▶

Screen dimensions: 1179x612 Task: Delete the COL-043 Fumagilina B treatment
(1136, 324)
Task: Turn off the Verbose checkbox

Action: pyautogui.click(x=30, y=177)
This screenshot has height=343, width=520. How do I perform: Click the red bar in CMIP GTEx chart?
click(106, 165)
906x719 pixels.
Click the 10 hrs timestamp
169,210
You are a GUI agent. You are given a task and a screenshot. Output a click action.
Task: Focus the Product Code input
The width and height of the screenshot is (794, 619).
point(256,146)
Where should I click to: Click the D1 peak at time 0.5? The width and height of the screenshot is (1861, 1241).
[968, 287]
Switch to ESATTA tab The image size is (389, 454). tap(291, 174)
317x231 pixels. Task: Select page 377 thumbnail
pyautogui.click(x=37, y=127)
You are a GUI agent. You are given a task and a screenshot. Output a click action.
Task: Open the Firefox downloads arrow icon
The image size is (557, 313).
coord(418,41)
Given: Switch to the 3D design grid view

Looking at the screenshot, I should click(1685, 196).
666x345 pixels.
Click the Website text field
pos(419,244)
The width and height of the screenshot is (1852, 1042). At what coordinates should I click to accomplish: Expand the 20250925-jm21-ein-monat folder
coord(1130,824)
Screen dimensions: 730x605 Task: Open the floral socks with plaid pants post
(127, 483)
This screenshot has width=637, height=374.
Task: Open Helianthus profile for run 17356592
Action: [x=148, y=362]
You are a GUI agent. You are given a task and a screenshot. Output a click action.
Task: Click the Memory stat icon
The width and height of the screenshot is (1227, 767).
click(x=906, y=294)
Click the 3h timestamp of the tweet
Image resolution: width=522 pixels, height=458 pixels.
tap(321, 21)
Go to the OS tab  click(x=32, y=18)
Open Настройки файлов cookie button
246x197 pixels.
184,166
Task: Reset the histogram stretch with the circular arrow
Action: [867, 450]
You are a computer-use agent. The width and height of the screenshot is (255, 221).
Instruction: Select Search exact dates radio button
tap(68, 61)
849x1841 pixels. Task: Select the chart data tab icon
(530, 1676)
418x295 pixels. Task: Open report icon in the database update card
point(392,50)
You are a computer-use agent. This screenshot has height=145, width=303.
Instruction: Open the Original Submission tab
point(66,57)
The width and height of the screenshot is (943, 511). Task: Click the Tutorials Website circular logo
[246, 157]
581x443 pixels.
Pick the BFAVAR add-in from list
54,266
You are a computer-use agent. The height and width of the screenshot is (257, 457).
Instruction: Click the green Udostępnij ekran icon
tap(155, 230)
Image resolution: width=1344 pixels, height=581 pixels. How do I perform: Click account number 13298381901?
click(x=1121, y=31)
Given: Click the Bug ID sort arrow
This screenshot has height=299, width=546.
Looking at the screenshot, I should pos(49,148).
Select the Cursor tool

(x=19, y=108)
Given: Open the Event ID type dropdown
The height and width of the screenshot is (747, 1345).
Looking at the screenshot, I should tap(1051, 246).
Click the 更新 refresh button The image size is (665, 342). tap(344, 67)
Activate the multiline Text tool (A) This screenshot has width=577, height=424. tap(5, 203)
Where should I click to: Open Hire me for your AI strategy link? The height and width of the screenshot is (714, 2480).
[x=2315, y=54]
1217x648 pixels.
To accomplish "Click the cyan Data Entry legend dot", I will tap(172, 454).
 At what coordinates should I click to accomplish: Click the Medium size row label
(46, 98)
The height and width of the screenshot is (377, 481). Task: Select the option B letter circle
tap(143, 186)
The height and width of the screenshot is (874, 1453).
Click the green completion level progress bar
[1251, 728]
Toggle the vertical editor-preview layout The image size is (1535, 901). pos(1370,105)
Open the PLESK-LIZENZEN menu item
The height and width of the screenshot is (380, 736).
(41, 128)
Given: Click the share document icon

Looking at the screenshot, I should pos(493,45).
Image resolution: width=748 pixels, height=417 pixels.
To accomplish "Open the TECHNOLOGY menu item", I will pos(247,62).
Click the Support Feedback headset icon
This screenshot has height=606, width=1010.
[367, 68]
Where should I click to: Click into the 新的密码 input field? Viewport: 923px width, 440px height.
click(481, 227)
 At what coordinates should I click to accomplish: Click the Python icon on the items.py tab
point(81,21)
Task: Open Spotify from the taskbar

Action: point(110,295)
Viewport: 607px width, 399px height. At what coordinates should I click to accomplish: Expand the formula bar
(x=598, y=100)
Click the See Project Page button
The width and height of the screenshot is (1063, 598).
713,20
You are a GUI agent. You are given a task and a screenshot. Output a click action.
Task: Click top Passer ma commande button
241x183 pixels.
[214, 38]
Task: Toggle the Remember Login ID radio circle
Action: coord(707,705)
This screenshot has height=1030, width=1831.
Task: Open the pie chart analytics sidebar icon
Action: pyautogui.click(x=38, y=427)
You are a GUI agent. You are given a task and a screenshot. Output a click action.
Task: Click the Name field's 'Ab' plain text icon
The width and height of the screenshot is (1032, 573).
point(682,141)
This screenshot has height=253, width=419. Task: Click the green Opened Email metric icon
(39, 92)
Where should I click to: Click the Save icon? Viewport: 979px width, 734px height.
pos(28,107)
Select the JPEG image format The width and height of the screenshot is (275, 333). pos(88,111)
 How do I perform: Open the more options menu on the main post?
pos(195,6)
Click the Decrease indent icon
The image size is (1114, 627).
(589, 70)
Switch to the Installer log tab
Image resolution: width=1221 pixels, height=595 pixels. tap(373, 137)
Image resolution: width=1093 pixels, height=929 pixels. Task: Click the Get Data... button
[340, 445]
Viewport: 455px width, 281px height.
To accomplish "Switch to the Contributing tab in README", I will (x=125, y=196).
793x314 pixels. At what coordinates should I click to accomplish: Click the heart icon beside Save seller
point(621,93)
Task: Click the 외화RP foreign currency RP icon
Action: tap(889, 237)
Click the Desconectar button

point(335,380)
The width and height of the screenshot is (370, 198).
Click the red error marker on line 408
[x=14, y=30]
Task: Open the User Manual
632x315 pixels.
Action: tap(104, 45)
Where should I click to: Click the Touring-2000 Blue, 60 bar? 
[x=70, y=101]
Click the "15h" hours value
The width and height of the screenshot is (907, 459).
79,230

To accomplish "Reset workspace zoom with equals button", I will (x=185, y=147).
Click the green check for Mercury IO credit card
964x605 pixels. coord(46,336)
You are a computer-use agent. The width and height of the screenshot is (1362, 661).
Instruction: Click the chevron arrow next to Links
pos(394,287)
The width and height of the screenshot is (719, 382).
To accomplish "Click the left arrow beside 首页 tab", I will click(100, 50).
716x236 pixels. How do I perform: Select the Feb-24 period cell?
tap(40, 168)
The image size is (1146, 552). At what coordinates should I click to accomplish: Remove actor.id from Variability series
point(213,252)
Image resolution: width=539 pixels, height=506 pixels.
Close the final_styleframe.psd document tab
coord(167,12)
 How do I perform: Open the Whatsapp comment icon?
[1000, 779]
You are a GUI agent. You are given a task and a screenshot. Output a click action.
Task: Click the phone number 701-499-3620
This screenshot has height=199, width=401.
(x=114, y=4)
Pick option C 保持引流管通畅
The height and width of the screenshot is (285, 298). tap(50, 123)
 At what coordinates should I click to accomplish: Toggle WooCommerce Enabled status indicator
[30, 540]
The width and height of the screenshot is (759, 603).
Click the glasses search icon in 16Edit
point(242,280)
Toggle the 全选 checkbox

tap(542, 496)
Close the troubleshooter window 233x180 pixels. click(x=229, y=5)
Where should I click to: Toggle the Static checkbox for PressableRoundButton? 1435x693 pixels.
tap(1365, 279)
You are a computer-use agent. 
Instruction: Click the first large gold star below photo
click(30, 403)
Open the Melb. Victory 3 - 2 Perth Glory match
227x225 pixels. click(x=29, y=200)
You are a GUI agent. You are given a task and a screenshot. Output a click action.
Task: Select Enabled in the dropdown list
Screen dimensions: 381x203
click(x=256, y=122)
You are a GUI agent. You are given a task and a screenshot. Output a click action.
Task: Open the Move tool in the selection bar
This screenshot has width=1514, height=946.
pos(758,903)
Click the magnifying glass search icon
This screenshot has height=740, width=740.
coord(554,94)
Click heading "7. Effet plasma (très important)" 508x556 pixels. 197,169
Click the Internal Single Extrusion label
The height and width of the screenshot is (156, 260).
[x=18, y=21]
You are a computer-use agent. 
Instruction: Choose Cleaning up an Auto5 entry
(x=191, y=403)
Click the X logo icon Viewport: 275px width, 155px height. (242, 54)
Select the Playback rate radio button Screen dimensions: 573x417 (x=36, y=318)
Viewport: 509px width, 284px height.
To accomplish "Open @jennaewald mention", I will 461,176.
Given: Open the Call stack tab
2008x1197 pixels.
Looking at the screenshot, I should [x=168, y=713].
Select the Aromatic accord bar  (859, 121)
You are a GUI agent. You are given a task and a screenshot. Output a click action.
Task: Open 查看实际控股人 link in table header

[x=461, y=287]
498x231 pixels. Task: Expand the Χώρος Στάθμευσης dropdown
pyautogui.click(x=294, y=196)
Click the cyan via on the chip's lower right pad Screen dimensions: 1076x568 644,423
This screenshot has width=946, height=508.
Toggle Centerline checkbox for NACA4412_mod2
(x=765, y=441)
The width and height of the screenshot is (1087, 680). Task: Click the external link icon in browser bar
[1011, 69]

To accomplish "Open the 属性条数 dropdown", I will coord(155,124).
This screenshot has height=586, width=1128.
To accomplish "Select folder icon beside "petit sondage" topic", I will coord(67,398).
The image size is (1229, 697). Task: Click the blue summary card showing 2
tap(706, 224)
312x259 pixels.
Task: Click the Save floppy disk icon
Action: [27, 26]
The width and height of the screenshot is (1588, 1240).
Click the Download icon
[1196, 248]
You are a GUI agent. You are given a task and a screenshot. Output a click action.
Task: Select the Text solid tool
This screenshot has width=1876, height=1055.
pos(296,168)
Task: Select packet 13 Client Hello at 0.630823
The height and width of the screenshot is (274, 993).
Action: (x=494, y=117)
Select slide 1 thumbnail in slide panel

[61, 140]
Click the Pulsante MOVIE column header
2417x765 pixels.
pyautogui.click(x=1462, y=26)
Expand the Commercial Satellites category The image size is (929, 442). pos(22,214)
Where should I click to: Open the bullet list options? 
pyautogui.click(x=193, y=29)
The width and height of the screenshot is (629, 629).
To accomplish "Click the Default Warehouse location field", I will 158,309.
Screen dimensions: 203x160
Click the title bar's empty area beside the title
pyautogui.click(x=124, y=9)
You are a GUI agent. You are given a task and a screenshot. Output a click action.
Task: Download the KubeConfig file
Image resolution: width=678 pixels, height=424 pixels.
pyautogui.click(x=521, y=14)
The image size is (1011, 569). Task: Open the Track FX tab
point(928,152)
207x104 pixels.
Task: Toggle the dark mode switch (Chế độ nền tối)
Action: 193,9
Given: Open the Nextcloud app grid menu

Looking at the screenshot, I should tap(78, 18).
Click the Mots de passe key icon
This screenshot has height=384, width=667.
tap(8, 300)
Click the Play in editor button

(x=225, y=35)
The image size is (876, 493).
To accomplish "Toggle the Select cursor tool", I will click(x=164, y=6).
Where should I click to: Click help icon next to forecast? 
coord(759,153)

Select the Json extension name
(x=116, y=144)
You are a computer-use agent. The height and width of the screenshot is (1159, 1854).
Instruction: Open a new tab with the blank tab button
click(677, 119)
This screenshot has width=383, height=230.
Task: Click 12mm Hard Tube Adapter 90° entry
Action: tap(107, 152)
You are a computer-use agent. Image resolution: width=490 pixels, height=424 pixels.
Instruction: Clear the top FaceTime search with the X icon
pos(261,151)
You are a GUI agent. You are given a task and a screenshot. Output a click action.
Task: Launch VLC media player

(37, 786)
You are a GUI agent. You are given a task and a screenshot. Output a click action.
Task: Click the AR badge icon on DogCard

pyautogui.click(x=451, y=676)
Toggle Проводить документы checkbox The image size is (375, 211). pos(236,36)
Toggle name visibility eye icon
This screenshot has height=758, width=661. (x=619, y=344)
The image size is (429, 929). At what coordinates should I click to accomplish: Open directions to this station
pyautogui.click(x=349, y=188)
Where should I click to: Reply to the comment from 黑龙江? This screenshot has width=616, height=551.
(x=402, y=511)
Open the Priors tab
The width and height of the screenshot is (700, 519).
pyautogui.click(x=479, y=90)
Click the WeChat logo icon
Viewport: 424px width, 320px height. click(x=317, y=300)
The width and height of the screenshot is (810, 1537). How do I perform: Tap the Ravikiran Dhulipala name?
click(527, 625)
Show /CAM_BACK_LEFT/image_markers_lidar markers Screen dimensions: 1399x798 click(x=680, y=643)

◀

▶ **Task to complete**
Count how many lines of the data above contain the string "thumbnail", treating uppercase and lowercase as different. Reply with the number alone.

▶ **Task answer**
2